:: Travail demandé ::
Renvoyez sans aucune modification le passage du compte rendu du concert de Björk qui débute aux mots « Dès l'entrée dans » et s'arrête après « humide portent l'ambiance. ».

:: Extrait choisi ::
--------

Le mardi 5 décembre 2023 à l'Arena de Floirac près Bordeaux sonnait la dernière date d'une tournée débutée en 2019 : « Cornucopia » de Björk.
Dès l'entrée dans la salle, un haut-parleur nous précise qu'à la demande de l'artiste, il nous est fortement recommandé de refreiner nos envies de photographier ou de filmer le concert, cela pouvant gêner l'attention du filmeur, de son entourage et de l'artiste. La voix mystère nous précisant que les photos de la tournée sont accessibles gratuitement sur le site officiel www.bjork.com, reçoit à l'attention de l'artiste une salve d'applaudissements.
Devant nous une tenture filandreuse reconstituant une fresque végétale composée de graines, de bulbes et autres apex racinaires tels des cordons ombilicaux les reliant, masque la scène tandis que des cris d'oiseaux couvrant des bruits de jungle humide portent l'ambiance.
Les deux premiers morceaux se passant a tenture fermée, des figures animées y sont projetées et petit à petit, les franges comme des pistils s'ouvrent comme éclosent les fleurs pour dévoiler par jeu de lumière, Björk et des muses jouant de flûtes traversières, ondulantes au rythme des cils vibratiles des plantes diffusées en arrière-plan. Les plateformes qui composent le sol, sont soutenues par des décorations de tissu telles des lamelles de champignon et finissent de nous transporter dans ce contexte d'abondance végétale et de printemps
La présence d'instruments tels les flutes, trombones, harpes viennent classer ce spectacle dans le registre néo-classique et propulse Björk de star de la pop a diva ce soir, régissant le règne végétal et le monde des fées comme Titania chez Shakespeare. De fins films devant et au milieu de la scène permettent de plonger tous les protagonistes de cet opéra tantôt mélopée, tantôt alléluia dans un ensemble de fibres, de radicelles et de bourgeons projetés sur ces écrans invisibles. Au-delà d'un concert c’est une véritable ode au monde végétal, baignée de transformation, renaissance et mutation.

--------

:: Listing fourni ::
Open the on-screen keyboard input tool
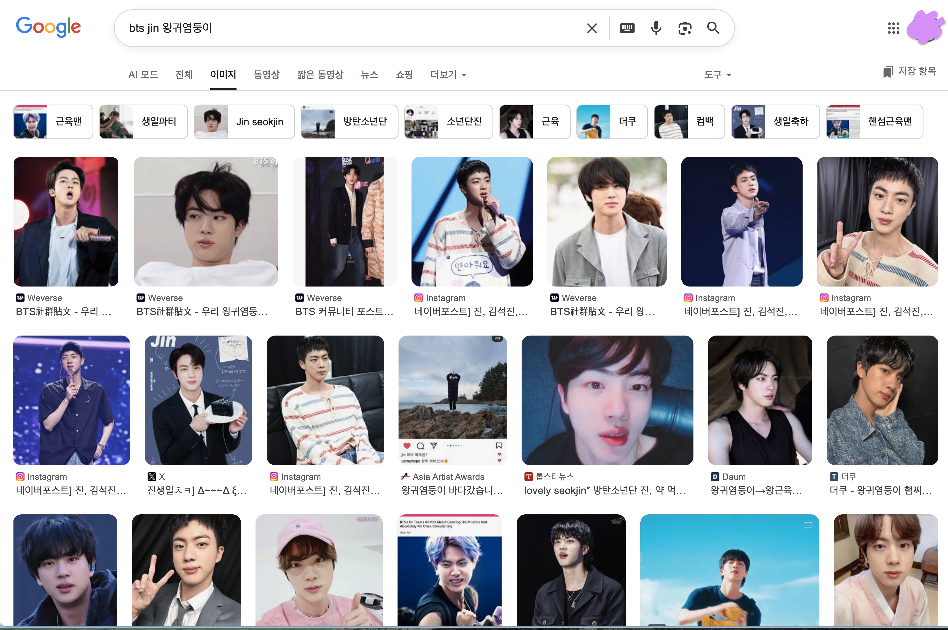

--------

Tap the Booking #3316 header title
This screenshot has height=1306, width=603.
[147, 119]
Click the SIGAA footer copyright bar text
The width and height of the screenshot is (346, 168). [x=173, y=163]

--------

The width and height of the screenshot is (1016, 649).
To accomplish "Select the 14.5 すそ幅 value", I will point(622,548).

--------

:: Réponse ci-dessous ::
Dès l'entrée dans la salle, un haut-parleur nous précise qu'à la demande de l'artiste, il nous est fortement recommandé de refreiner nos envies de photographier ou de filmer le concert, cela pouvant gêner l'attention du filmeur, de son entourage et de l'artiste. La voix mystère nous précisant que les photos de la tournée sont accessibles gratuitement sur le site officiel www.bjork.com, reçoit à l'attention de l'artiste une salve d'applaudissements.
Devant nous une tenture filandreuse reconstituant une fresque végétale composée de graines, de bulbes et autres apex racinaires tels des cordons ombilicaux les reliant, masque la scène tandis que des cris d'oiseaux couvrant des bruits de jungle humide portent l'ambiance.